Google araştırmacıları sonunda Triplestrength adında yeni bir tehdit aktörü keşfetti. Triplestrength, fidye yazılımı, bulut ihlali ve kripto madenciliği konularında faaliyet gösteriyor. Grup, 2020 yılından beri etkin olsa da 2023 yılından beri Google’ın araştırmacıları tarafından takip ediliyor. Triplestrength’in dikkat çekici yanı ise fidye yazılımının yanı sıra, kurbanların bulut hesaplarını ele geçirip bunları kripto madencilerini dağıtmak için kullanması. Ayrıca, grup, fidye yazılımına 2020 yılında başladı ve iki yıl sonra kripto madenciliği bölümünü ekledi.

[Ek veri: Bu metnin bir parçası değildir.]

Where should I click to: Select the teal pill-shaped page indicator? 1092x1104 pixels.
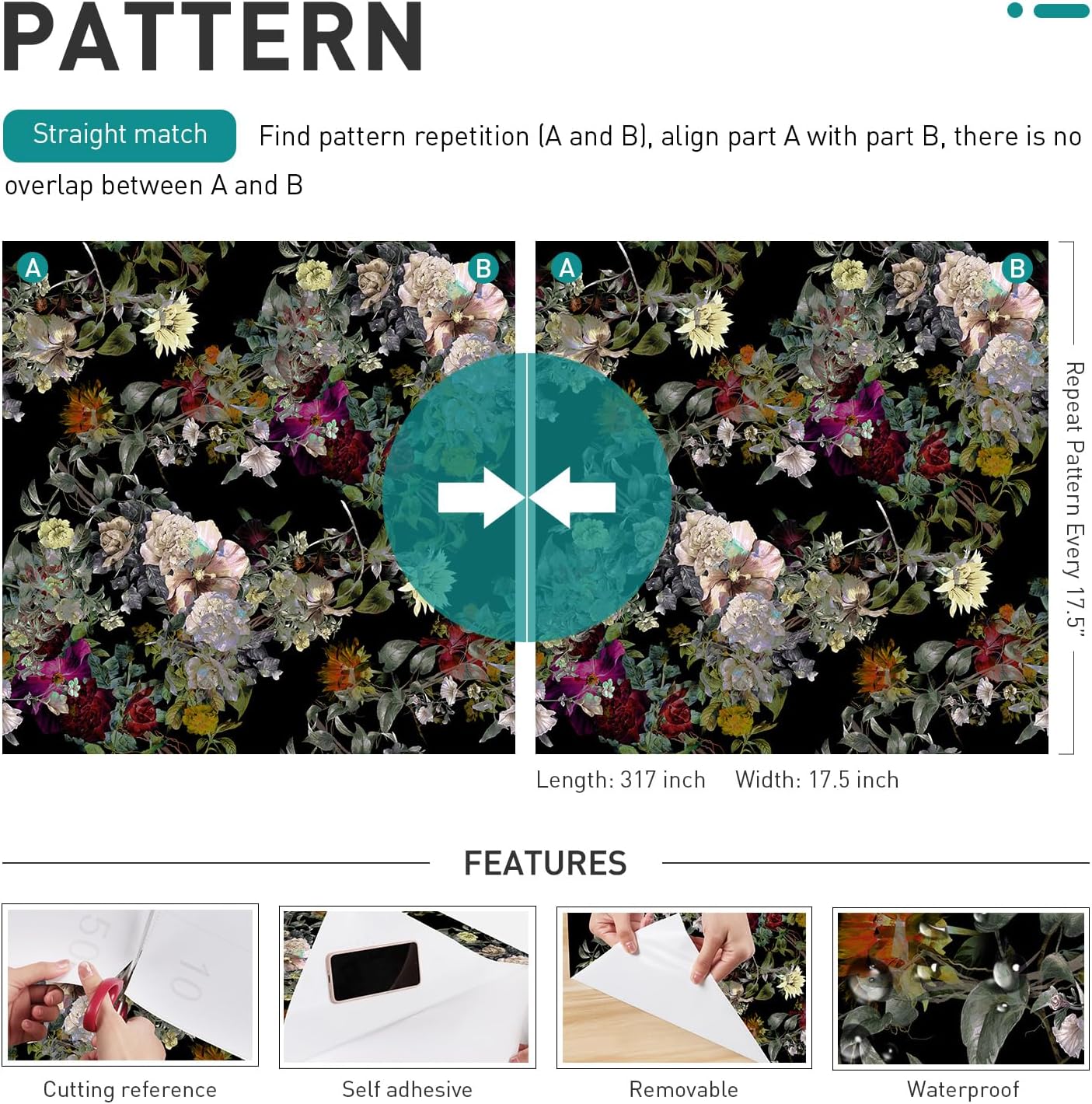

Google’a göre, grup genellikle on-prem (yerinde) sistemlere odaklanıyor. Kripto madenciliği için ise Google Cloud, AWS, Microsoft Azure, Linode ve diğerlerinin bulut altyapıları hedef alınıyor. Triplestrength, devlet destekli görünmüyor ve genellikle sadece kar amacı güdüyor – hem fidye ödemelerinden hem de izinsiz bulut bilgi işleminden para kazanmayı hedefliyor. İlk erişim genellikle uzaktan masaüstü sunucularına brute force saldırılarıyla veya çalınmış kimlik bilgileriyle yapılıyor. Hedeflenen son noktalar komprome edildiğinde, Triplestrength Phobos, LokiLocker, RCRU64 veya Raccoon infostealer gibi kötü amaçlı yazılımlar dağıtıyor. Kripto madenciliği için genellikle unMiner kullanılıyor. Triplestrength’in son dört yılda kaç kurbanı vurduğu hakkında kesin bir sayı verilmese de, “Triplestrength ile ilişkilendirildiğine inandığımız sayısız TRX kripto para adresi belirledik” dediler. Bu da, yüzlerce etkilenmiş bulut örneği ve dolayısıyla yüzlerce fidye kurbanı olabileceği anlamına geliyor.